An insight into ‘real’ political economy of micro-finance, told in the form of a novel
Micro-finance
institutions (MFIs) were supposed to deliver a win-win solution: making
money, by doing a public good. But these two objectives turned out to
be irreconcilable. A reconciliation was possible only by applying force,
which MFIs actually applied, resorting to age-old, time-tested
‘third-degree’ methods. Soon, it acquired a proportion of a
socio-political ‘crisis’ in the main theatre of Indian micro-finance
industry, i.e., Andhra Pradesh (AP).
If one Googles ‘micro credit crisis’, the search engine throws up more
than 1.5 million pages within 0.42 seconds. But can one imagine writing
a novel based on it? That is exactly what Ramesh S Arunachalam, a known
name among development practitioners, an occasional writer for www.moneylife.in, has done.
Set against the backdrop of ‘Andhra Pradesh (AP) crisis’, that erupted
in 2010, the novel chronicles the events of a 13-month period, from
August 2010 to August 2011. Though the story unfolds in villages,
jungles, dusty roads and tea-stalls in two districts (Warangal and Ranga
Reddy), the reader is also taken to a stock exchange in Mumbai, chief
minister's office, secretariat, hotel rooms in Hyderabad, district
magistrate’s offices, police stations in district headquarters and
newspaper and investment bank offices in New York.
The author has consciously avoided using sector-specific jargon and
terms; but he has hardly left any important aspect of this sector
untouched. Though financial sector is at the centre of the novel, it
does not confine itself to the sector to explore the reasons for the
crisis; instead, it points to diverse reasons that flow from global
capital into MFIs, Centre-state coalition politics, money laundering,
political system and musclemen of the local political leaders and many
others.
Though the novel wears the usual disclaimer that “it is a fiction and
does not depict any particular individual/ MFI / Institution in India,
existing or past,” characters and events flash continuously in the minds
of the readers who have kept track of newspaper reports of events which
led to the crisis in AP. The book helps those readers in filling the
gaps, joining the dots and unveils the ‘material’ relationships among
the all the actors. It informs them why those actors must have behaved
in the way they did and no other way.
However, the book also assures us that it is not pitch dark, yet. Bob
and Chander in investigative journalism, Veena Mehra and Subba Rao in
administration, and even Renuka and Vijaya, the ordinary villagers, all
exhibited strength of conviction and stood by those poor borrowers who
have become a ‘prey’ of the ‘Angels’ who had promised “to take them out
from the hell of poverty.”
Arunachalam does deliver an ending to satisfy the reader. You cannot
forget the burning issues with an ending where the guilty is punished.

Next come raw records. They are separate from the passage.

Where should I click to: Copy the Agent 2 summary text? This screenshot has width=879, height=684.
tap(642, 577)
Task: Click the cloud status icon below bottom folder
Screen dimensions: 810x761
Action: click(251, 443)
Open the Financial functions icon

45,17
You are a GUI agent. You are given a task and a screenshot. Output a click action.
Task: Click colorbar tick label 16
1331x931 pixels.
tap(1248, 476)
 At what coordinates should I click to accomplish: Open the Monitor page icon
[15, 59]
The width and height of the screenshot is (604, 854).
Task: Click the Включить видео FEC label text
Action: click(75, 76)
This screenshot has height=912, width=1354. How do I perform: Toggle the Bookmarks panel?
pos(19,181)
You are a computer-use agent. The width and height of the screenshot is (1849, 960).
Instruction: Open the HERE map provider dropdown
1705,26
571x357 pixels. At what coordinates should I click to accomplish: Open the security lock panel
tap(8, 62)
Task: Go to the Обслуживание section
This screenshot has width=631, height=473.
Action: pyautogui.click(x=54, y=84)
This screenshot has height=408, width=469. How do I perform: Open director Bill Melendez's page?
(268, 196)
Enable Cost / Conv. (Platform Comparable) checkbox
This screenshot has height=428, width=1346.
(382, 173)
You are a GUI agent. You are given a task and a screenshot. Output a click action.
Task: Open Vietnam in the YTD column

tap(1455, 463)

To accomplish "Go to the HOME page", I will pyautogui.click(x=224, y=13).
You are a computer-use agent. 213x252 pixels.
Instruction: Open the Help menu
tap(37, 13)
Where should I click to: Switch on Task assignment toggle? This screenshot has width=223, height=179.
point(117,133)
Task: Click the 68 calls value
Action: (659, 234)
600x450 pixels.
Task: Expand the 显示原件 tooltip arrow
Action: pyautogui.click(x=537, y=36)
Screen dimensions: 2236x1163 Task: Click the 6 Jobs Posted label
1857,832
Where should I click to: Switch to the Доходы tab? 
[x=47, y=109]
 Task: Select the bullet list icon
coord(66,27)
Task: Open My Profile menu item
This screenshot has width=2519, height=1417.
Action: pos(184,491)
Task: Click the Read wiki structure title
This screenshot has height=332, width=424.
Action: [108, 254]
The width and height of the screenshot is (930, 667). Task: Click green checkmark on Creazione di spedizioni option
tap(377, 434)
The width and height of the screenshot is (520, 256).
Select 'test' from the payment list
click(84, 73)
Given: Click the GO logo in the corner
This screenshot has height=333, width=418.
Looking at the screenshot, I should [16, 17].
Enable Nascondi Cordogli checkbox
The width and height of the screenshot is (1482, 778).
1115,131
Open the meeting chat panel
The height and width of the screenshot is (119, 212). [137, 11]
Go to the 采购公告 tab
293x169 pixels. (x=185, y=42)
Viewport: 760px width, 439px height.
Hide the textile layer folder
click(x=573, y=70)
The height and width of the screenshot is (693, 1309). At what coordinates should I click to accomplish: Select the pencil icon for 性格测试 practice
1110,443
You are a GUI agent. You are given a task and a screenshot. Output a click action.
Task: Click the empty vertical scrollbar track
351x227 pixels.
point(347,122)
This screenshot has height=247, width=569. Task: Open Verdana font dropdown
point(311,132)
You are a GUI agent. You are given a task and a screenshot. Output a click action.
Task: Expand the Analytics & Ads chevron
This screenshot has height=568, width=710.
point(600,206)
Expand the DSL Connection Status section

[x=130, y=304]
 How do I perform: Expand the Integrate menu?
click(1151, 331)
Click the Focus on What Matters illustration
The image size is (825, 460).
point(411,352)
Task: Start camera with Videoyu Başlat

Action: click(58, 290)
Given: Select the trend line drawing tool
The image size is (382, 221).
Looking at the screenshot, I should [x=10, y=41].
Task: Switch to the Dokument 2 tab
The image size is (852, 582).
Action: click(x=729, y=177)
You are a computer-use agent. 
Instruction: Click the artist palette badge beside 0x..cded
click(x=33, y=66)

The reader gets a slap on his face in the last couple of chapters,
particularly the Epilogue, which declares that “The moneylenders are
back.” It informs that the investigative journalists and the
well-intentioned administrators, going out of their way, to book not
only the front men butchering the poor people, but even the most
resourceful and influential individuals who were actually running the
show, fail. The ‘Angels’ are rewarded by the State for ‘serving the
poor’ in the form of granting a banking licence. The novel provides the
deep insight into the real political economy that influences the
functioning of MFIs.
Talk of regulating MFIs started after the AP crisis; but our lawmakers
are busy with many businesses. The Micro Finance Bill, hanging fire for
past many years, is likely to hang where it is in the foreseeable
future. Even if passed, it is unlikely that the regulator will have the
institutional wherewithal to reach out to remote places in Warangal and
Ranga Reddy. The concerns of society will not be limited to wrongdoings
in ‘micro-credit’ activities alone. Because there are quite a few new
‘micro’ products, viz., micro-insurance, micro-pensions, micro-housing
loans, etc, waiting to target the poorer sections. The clientele of
these ‘micro-products’ is identical; the agencies that are going to
serve these products are being driven by identical business
considerations. They have a grip of identical levers of State machinery,
policy-makers and local political networks.